The recovery operation is well underway and some of the new innovative approaches used can now serve as examples for other operations, not least because of the involvement of affected communities. Link to more stories about recovery in Myanmar here.
For San Lwin, life as a boatman now seems worlds apart from the night Cyclone Nargis struck the Ayeyarwady Delta in early May 2008.
The 37-year old man was swept away during the disaster, loosing sight of both his son and his wife. He was later reunited with his wife, who had been clinging on to a tree, but the couple lost their five-year old son Pyay Phyo. His body was found four days later in a pile of wreckage.
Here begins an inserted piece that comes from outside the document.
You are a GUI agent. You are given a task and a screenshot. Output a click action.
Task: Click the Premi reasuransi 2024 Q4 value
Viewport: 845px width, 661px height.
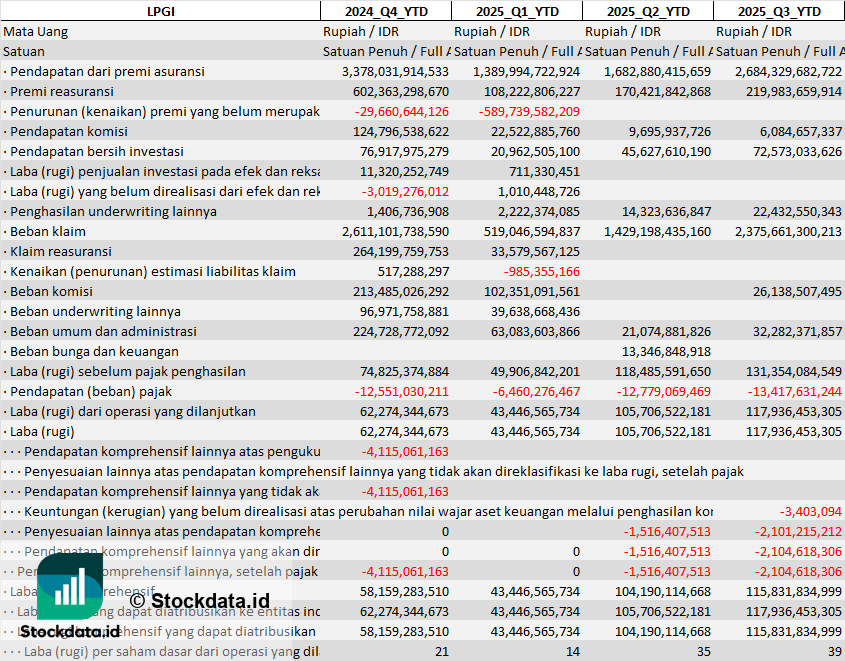pyautogui.click(x=395, y=91)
Altogether, the disaster left 84,500 people dead and 53,800 missing. An additional 2.4 million people, mainly in the delta, were severely affected, according to the United Nations.
On the evening of the cyclone, "the wind got stronger and the sky darkened. The wind was so strong it blew off the roof and walls of the building we were in," says San Lwin. To escape the increasingly bad weather, San Lwin put his wife and child in his boat not suspecting that the waters would sweep them away. Apart from losing their son, the family also lost their home, their belongings, and their fishing boat with all equipment.
New beginnings
Today, San Lwin is grateful that the ordeal is over. He now works for the Myanmar Red Cross Society's office in Bogale. He transports staff and Red Cross volunteers from the town centre to villages where recovery activities under the society's Cyclone Nargis Operation are taking place.
Bogale is one of 13 townships targeted for assistance under the three-year operation which aims to reach 100,000 families. This relief and recovery operation, running until 2011, seeks to assist affected communities through the following programmes: shelter, livelihood, community-based health and first aid, psychosocial support, water and sanitation, and disaster preparedness and risk reduction. The operation is conducted with the assistance of the International Federation of Red Cross and Red Crescent Societies (IFRC).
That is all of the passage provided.